If you ask me, distributed systems is no simple task. Thinking about the implications and edge cases that come with a globally distributed app adds cognitive load. Especially when all you care about is getting your app shipped. Not considering it however comes with its own set of drawbacks, namely performance and reliability. Sure your app might not see the type of load a site like Ticketmaster sees at the launch of Taylor Swift concert ticket sales, but the gains from reduced latency and faster response times for users across the globe are significant. So how does one plan an app with distributed systems in mind?

How

At the risk of sounding like a prompt for a systems design interview, we can think about this question by focusing on some core concepts. Namely, concurrency, latency and fault tolerance—I’m heavily simplifying things here so this doesn’t come close to encompassing all things distributed systems.

Concurrency

Many nodes make light work. When dealing with handling user requests or processing data, a concurrent system where multiple nodes work together results in faster response times. Instead of relying on a single server to fulfill a request, work is split and handled concurrently. This has the added effect of lowering resource utilization which can keep the cost of running an app down.

At the application layer, the techniques for concurrency vary based on the language and framework you use; you might use web workers in JS land, but concurrency primitives like genservers in elixir/phoenix. The comprehensive way in which you can achieve concurrency however is in the way you store and handle data. Many database systems enable replication and sharding to distribute data across nodes so requests can be handled at scale. Load balancers are also handy ways in which to evenly distribute requests across instances, so not one single server is stuck doing all the work.

Latency

The downside to distributing app and data instances is of course keeping everything in sync. As time would have it, clocks on different systems dance to different beats (i.e. clock drift in serious computer speak). This makes coordination across nodes challenging, since we can’t know when something did or did not happen definitively. For an app to be reliable, we need to make sure a transaction or an action is properly accounted at the time it happened. We wouldn’t want 2 people trying to buy the same seat at a concert now would we?

One way to account for this kind of latency is to implement causal ordering where an event causally depends on another, and is therefore ordered after that previous event. A quick way to ensure this kind of ordering is by implementing a concurrency control like a lock on a database so no two entities can access or write to a specific record at the same time.

Fault Tolerance

In an ideal scenario, applications will continue running until we tell them otherwise. This only ever happens when we have systems in place to allow for instances to stand up and take over when one falls over. Tolerating failures mean not only having systems in place to know when a failure happens but to also do something about it.

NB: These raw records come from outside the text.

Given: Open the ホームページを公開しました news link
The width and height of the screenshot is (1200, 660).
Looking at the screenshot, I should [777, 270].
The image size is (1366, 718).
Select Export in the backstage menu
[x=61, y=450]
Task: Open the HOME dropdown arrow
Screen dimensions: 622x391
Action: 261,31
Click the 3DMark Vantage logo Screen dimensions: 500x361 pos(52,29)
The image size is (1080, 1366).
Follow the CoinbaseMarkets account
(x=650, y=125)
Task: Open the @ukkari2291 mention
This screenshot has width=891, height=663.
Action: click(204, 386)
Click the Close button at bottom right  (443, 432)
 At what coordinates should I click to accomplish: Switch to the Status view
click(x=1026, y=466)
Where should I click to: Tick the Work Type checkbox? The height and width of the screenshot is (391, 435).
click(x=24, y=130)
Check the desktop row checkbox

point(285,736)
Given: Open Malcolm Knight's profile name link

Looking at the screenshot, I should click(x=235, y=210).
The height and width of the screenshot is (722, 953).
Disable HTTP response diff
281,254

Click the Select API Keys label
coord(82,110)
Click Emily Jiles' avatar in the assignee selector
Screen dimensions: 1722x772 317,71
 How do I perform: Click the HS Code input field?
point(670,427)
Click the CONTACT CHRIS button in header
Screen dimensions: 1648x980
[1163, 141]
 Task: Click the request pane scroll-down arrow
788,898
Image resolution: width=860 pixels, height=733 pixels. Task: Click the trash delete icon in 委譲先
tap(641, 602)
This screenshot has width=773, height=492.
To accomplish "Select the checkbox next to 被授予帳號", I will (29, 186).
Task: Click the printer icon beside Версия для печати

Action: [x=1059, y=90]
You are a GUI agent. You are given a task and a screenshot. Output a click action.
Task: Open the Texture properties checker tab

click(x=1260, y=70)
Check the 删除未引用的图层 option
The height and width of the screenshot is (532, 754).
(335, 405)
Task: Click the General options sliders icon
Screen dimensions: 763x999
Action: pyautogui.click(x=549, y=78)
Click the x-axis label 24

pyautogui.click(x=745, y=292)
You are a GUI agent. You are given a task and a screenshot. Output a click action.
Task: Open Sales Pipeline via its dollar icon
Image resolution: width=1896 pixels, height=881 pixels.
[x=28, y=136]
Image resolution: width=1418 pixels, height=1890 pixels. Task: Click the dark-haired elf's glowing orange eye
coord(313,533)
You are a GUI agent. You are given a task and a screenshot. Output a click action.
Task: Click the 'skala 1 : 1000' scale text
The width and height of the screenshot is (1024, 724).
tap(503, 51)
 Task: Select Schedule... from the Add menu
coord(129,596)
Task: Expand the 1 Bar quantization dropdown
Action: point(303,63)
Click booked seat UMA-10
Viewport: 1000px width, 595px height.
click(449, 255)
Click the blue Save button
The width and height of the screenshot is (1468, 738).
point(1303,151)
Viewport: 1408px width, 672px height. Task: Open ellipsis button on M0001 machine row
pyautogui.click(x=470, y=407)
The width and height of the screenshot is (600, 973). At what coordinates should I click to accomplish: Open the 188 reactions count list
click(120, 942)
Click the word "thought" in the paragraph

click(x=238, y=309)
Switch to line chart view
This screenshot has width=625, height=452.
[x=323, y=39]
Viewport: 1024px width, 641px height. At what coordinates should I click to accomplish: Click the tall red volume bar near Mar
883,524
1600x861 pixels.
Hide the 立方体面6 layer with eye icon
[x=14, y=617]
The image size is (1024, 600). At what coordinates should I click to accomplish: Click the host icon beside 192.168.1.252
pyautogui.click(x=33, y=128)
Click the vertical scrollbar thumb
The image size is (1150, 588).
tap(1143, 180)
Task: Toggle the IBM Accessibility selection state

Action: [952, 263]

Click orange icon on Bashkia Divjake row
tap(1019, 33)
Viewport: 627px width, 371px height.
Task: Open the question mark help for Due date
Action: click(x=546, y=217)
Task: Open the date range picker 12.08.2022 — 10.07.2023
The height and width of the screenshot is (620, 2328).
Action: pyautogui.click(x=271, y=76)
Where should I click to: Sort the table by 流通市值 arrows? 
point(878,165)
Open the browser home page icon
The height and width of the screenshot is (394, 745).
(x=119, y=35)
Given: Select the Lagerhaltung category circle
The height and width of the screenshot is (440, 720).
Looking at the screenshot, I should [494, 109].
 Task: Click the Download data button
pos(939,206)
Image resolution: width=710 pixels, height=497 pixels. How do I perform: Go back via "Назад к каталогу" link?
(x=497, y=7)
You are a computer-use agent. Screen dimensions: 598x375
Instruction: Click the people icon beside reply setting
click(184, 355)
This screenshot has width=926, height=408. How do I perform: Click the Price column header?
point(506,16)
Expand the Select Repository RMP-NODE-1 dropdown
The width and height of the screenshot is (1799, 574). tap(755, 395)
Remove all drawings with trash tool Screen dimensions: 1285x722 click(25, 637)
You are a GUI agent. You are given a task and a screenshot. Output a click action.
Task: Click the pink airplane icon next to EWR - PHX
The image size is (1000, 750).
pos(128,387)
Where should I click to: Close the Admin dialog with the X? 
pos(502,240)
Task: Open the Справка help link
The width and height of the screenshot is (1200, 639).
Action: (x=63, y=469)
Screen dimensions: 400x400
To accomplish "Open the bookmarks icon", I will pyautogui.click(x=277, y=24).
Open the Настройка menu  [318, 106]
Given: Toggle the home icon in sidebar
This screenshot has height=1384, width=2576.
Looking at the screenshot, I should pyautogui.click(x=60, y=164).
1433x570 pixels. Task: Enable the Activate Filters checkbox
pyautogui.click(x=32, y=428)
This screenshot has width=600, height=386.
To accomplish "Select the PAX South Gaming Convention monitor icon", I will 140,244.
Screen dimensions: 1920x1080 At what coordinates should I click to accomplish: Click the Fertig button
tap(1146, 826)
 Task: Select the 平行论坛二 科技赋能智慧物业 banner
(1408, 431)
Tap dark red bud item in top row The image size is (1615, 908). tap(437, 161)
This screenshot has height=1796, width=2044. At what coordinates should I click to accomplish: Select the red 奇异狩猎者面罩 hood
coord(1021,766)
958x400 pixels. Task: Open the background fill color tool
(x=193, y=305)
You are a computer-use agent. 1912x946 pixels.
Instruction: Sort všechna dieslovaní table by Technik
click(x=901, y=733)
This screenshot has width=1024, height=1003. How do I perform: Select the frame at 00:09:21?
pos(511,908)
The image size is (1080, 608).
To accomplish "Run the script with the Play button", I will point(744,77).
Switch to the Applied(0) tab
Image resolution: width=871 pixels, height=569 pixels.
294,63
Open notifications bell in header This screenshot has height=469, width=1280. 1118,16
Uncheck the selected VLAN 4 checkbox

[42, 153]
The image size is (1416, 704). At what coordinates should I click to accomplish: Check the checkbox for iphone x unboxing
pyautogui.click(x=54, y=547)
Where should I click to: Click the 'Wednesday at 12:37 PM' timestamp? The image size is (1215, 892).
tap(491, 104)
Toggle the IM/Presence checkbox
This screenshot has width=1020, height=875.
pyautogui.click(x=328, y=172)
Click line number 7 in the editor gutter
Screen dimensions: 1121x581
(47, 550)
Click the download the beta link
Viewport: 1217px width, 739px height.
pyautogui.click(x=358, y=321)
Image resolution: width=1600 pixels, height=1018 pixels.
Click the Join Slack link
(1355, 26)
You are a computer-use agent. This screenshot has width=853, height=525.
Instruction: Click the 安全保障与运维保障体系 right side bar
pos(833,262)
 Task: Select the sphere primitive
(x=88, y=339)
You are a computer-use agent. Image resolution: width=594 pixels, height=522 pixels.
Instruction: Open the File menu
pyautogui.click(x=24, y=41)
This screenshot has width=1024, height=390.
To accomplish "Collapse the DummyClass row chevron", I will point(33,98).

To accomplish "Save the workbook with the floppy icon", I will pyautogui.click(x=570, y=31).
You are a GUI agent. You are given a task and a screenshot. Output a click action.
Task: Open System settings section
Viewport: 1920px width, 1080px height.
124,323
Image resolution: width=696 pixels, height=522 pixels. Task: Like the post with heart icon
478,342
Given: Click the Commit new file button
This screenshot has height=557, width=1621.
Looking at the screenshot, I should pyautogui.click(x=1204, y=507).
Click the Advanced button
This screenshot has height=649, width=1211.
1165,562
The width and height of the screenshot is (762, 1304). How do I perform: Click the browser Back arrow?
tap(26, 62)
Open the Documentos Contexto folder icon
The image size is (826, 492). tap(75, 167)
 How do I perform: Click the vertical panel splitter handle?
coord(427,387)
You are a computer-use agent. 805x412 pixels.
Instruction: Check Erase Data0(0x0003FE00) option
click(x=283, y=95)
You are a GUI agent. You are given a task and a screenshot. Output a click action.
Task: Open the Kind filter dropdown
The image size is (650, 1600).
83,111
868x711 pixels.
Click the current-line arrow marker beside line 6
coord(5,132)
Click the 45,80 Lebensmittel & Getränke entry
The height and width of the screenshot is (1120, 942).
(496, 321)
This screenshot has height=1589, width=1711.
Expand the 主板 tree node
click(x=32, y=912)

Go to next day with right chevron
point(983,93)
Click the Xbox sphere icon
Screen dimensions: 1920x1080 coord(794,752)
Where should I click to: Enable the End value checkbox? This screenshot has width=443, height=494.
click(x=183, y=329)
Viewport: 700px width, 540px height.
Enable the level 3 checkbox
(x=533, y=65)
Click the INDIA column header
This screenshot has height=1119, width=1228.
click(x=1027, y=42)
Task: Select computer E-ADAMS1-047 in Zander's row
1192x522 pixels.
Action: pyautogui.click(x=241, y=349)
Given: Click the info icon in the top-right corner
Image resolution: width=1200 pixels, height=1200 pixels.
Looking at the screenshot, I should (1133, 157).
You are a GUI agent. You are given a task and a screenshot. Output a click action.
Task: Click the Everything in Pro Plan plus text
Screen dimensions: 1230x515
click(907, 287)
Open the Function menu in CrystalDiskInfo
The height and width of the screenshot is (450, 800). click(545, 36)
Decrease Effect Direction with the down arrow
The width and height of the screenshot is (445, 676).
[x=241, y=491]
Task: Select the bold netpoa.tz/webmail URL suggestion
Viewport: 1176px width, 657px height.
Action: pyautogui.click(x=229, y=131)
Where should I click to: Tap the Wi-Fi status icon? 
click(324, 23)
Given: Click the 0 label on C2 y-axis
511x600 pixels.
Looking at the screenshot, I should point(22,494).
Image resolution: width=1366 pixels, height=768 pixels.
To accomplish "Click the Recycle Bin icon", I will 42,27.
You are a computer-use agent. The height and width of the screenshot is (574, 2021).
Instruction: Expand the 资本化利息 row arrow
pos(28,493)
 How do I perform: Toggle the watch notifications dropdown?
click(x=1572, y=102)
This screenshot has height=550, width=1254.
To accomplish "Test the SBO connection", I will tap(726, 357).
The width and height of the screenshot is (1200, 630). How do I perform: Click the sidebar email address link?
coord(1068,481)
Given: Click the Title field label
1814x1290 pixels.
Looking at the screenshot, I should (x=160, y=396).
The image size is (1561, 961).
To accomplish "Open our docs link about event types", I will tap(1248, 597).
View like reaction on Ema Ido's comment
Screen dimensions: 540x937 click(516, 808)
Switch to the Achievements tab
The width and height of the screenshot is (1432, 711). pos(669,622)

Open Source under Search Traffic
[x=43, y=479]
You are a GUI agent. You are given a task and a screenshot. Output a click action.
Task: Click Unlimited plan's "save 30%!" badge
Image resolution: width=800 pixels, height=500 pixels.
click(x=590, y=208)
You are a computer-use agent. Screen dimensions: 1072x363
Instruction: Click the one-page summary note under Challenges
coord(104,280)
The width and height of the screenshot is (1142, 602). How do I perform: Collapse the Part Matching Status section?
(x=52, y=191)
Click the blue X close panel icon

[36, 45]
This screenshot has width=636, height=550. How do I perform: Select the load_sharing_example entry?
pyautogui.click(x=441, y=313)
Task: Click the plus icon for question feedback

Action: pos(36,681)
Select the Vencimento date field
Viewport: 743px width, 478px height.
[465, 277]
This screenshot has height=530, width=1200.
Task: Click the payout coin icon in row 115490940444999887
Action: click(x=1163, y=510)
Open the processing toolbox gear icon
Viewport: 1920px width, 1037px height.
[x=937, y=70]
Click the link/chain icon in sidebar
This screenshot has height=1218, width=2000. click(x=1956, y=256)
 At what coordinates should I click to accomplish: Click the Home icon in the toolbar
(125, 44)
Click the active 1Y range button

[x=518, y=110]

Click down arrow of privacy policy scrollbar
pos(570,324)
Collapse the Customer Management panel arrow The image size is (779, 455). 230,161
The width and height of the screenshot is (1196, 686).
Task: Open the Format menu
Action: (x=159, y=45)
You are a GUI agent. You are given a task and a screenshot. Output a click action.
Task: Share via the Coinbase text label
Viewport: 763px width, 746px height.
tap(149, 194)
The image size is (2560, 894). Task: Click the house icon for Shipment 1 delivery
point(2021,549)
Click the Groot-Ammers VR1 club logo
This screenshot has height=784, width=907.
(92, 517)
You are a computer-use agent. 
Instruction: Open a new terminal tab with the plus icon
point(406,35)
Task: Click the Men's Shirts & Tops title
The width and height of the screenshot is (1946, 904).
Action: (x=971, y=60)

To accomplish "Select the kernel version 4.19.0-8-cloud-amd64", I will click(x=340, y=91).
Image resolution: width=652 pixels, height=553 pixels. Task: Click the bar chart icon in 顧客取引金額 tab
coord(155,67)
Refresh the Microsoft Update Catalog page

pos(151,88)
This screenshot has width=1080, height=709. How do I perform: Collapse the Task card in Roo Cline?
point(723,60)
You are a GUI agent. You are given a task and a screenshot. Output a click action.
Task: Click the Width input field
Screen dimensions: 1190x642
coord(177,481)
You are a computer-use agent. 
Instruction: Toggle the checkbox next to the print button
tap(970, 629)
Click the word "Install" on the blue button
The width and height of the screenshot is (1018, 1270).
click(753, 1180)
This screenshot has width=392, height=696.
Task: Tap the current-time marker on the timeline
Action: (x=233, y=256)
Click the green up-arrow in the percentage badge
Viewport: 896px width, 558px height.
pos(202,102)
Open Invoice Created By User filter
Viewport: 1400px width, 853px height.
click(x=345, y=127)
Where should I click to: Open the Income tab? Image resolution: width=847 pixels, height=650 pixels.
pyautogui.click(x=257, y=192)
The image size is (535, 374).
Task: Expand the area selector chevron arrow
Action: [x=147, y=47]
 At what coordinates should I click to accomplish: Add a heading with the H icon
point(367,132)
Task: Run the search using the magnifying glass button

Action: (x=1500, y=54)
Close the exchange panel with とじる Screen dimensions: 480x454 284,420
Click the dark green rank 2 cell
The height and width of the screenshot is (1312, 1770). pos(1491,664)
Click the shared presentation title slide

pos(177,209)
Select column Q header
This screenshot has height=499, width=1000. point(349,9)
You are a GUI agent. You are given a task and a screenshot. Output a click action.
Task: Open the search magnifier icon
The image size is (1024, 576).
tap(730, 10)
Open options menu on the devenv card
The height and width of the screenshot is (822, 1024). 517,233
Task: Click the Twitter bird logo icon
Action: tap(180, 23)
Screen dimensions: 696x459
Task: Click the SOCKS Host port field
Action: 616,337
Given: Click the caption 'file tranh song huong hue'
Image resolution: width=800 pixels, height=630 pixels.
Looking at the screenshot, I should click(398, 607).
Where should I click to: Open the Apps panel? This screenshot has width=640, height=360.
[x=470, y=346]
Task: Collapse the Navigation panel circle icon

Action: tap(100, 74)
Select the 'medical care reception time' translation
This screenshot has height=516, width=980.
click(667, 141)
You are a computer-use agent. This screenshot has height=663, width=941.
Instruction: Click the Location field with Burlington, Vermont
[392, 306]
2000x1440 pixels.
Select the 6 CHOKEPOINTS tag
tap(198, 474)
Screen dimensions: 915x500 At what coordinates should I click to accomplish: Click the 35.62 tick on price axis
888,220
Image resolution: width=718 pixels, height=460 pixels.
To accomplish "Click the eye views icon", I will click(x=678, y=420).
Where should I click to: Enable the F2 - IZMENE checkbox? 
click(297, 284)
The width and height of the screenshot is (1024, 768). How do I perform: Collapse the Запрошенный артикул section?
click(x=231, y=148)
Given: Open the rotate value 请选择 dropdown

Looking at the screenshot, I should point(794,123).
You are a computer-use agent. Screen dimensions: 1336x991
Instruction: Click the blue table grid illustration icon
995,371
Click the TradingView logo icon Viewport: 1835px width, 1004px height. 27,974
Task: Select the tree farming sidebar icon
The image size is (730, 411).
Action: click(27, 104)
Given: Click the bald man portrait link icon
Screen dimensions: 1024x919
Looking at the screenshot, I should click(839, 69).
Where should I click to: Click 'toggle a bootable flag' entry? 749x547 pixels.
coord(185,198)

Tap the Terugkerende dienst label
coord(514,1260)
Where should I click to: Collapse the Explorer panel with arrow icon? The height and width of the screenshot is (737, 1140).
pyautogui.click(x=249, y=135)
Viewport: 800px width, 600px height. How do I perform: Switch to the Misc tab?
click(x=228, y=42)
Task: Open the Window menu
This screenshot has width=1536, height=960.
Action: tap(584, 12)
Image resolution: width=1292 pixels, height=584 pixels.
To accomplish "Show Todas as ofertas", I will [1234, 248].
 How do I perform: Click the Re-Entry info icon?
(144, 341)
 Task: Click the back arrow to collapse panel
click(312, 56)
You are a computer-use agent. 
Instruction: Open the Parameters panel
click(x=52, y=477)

There’s no quick fix for creating a fault tolerant system. It’s a cohesive approach that involves setting up monitoring/alerting, and automated recovery mechanisms to name a few. Prometheus and Grafana are fantastic monitoring and alerting tools that provide insight into an app’s health metrics over time. Many popular deployment platforms also offer basic logs and usage graphs that you can utilize for basic observability. Recovering from a failure is slightly more tricky and can range from configuring a service to automagically restart or rollback on account of a failure, to setting up an orchestration engine like Nomad or k8s horizontal pod autoscaling to reschedule tasks onto different healthier instances.

Distributed systems represent a huge advancement in how we build and ships apps today. There’s always more rabbit holes to fall into when it comes distributed systems, but understanding the broad strokes is essential to building more robust and reliable apps.